> [Supplied records]:
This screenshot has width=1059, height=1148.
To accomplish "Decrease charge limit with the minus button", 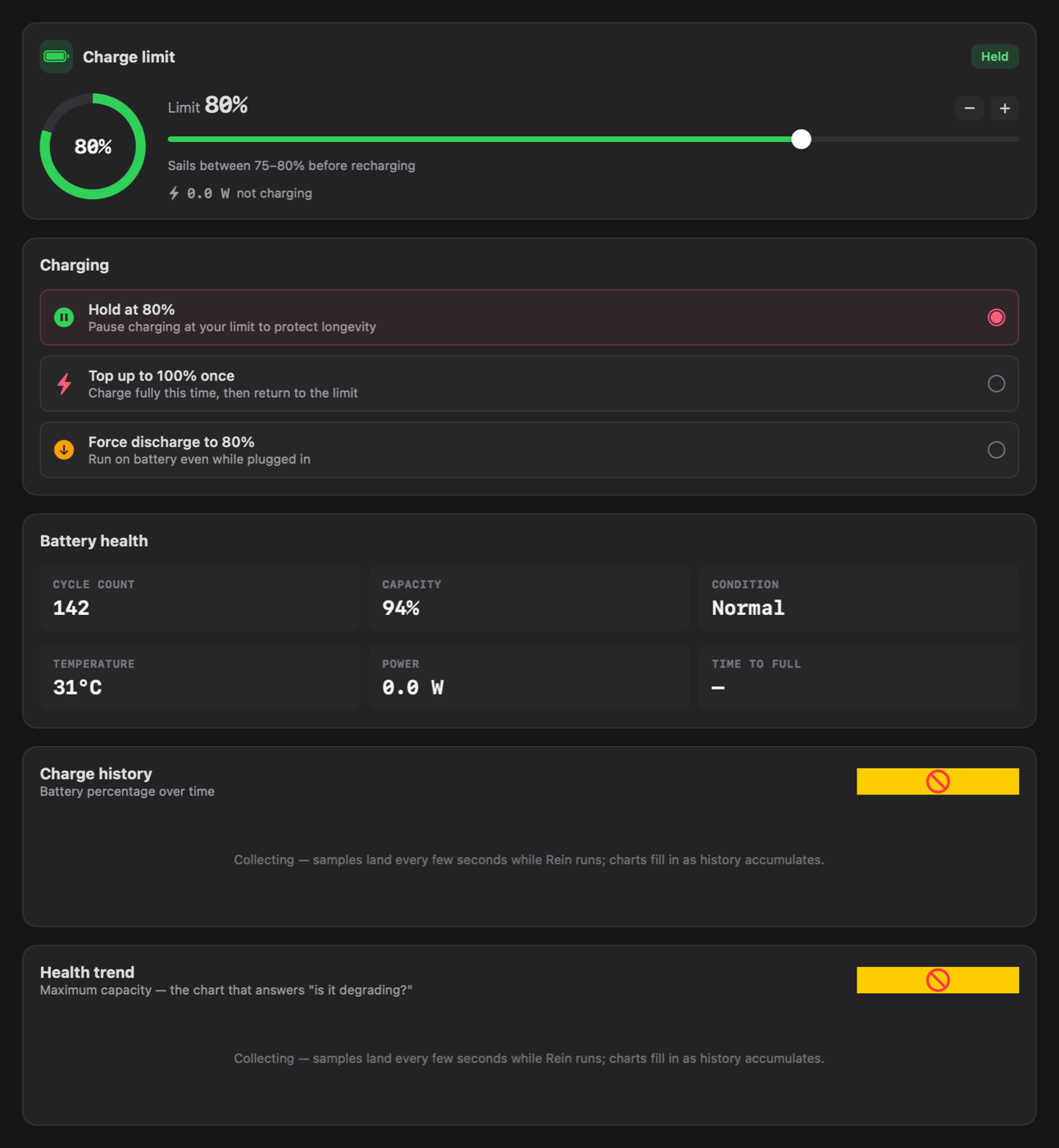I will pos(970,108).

* * *

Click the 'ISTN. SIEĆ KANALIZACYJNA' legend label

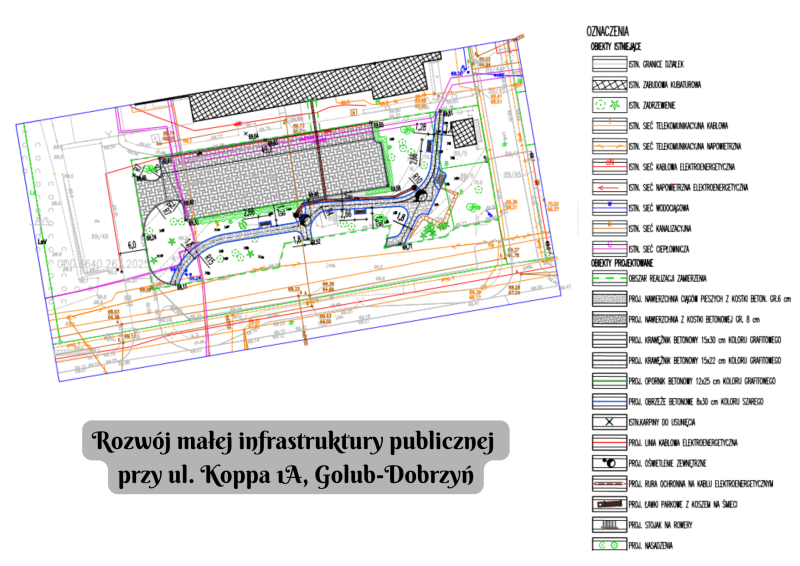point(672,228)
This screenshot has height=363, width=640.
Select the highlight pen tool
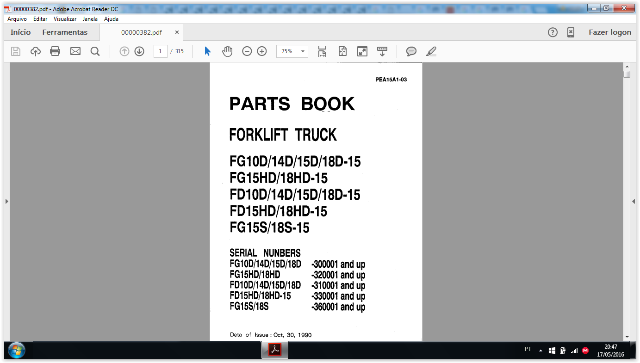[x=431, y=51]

> [Your task]:
Repeat the lines of the listing word for word, beginning with the line containing "This screenshot has height=363, width=640." and going through the line containing "[x=431, y=51]". Leave out the pictures.

> [Solution to this task]:
This screenshot has height=363, width=640.
Select the highlight pen tool
[x=431, y=51]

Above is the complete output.